● WHAT YOU WILL DO
Begin at the line containing "You are a GUI" and retype each line through the end of the records exactly. Include nothing else and no pictures.

● PROVIDED MATERIAL
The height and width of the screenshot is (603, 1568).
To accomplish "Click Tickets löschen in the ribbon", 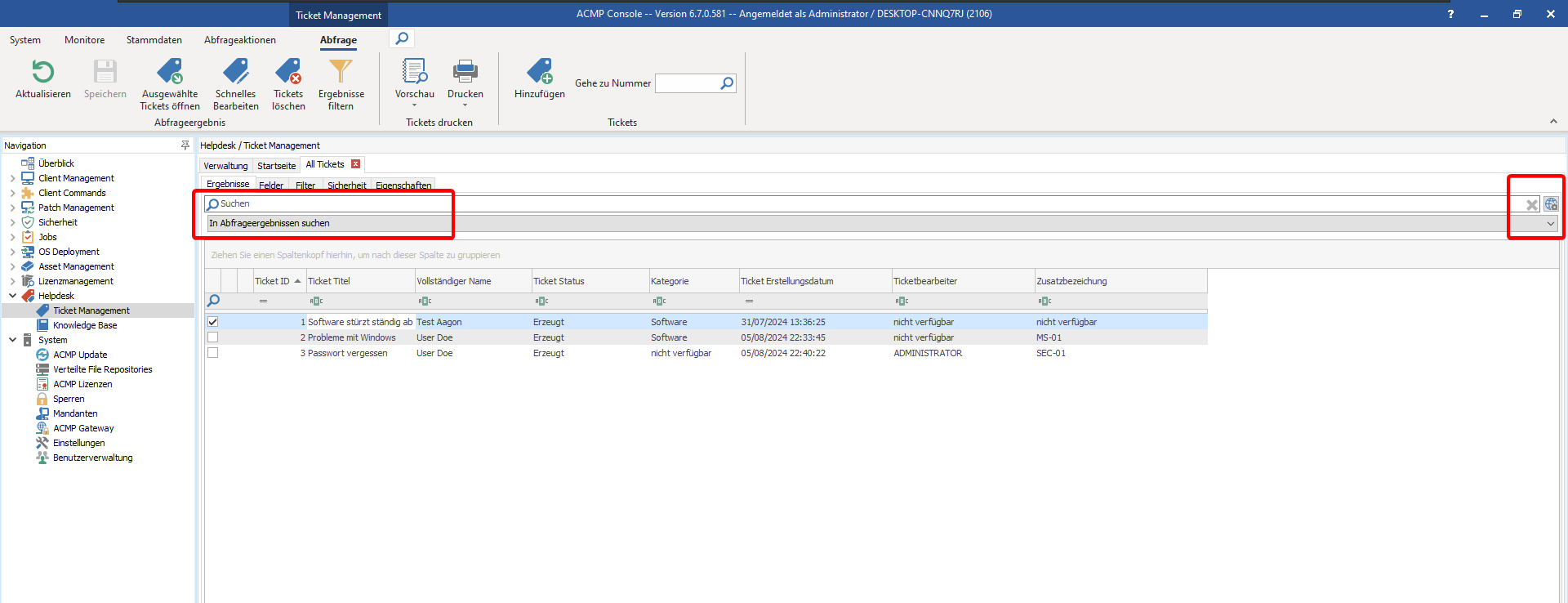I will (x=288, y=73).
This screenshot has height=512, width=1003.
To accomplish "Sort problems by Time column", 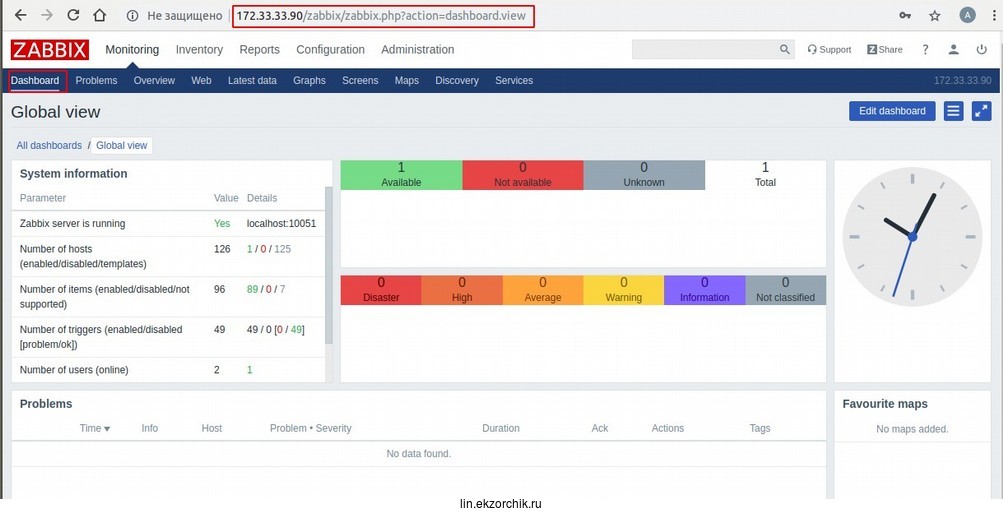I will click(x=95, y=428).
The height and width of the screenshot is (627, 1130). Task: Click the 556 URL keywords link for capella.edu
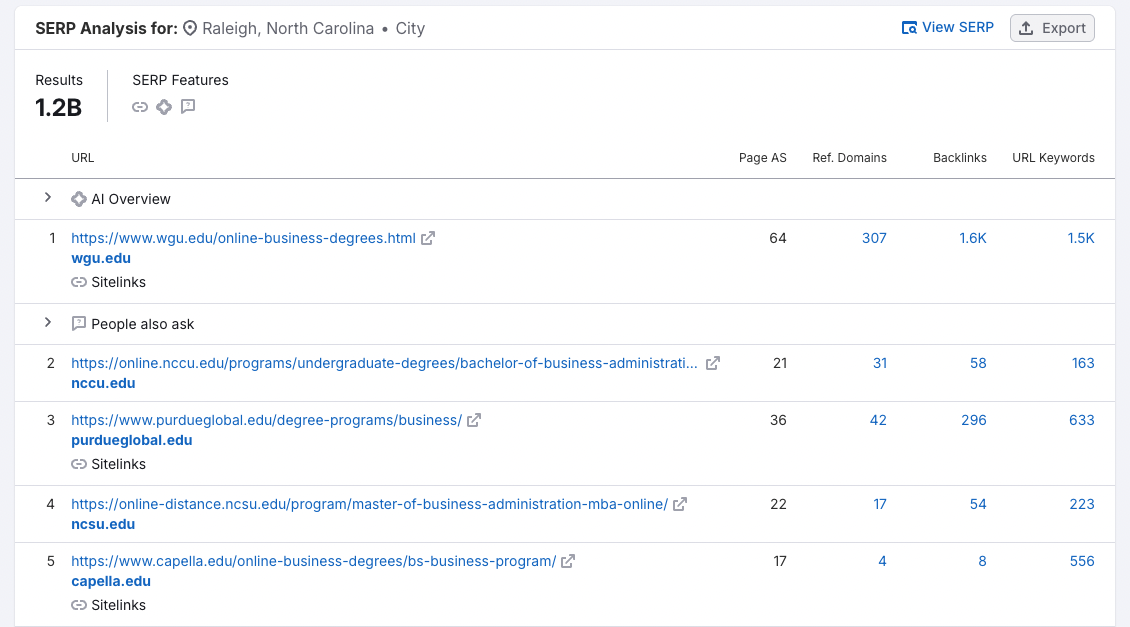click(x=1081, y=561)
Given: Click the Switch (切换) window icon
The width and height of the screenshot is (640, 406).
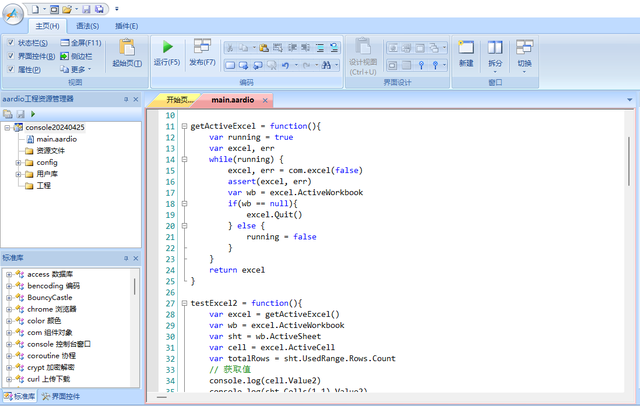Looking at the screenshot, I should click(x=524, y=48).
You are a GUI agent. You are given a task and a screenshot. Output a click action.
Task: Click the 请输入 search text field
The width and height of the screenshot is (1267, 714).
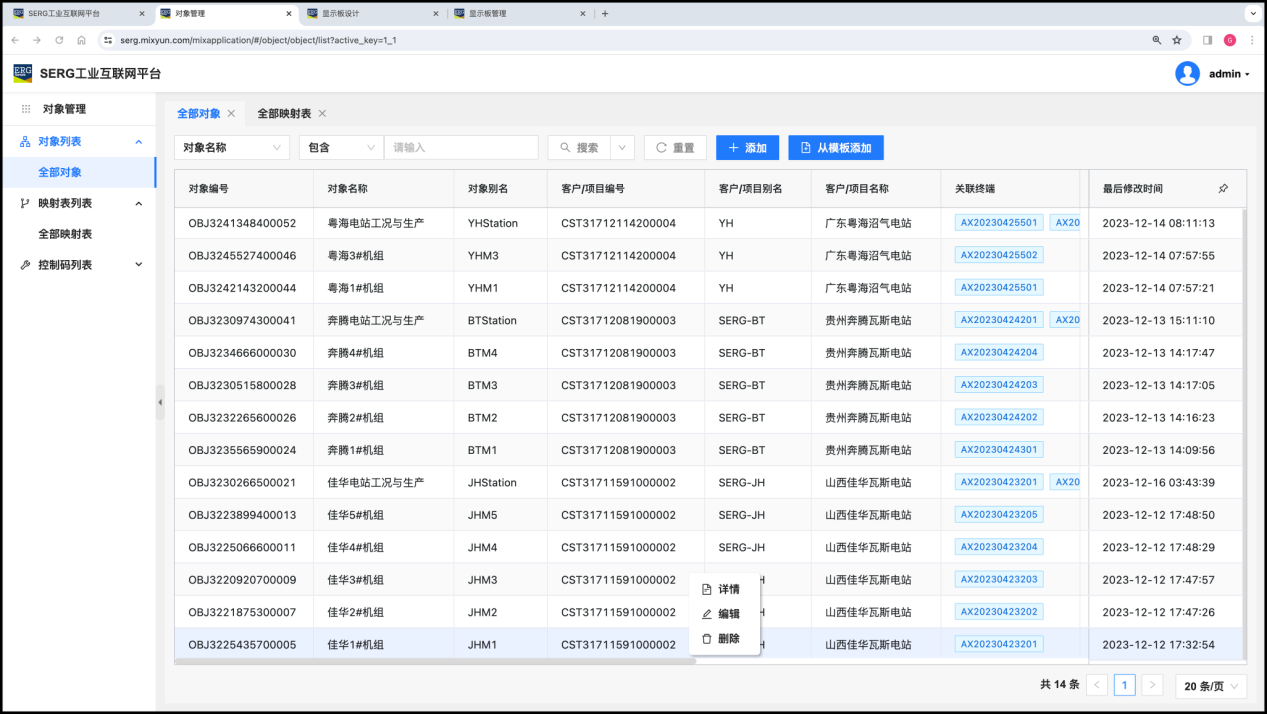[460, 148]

● RESPONSE FOR THIS EXERCISE
You are a GUI agent. You are given a task and a screenshot. Output a click action.
Task: Click the 请输入 search text field
The width and height of the screenshot is (1267, 714).
[460, 148]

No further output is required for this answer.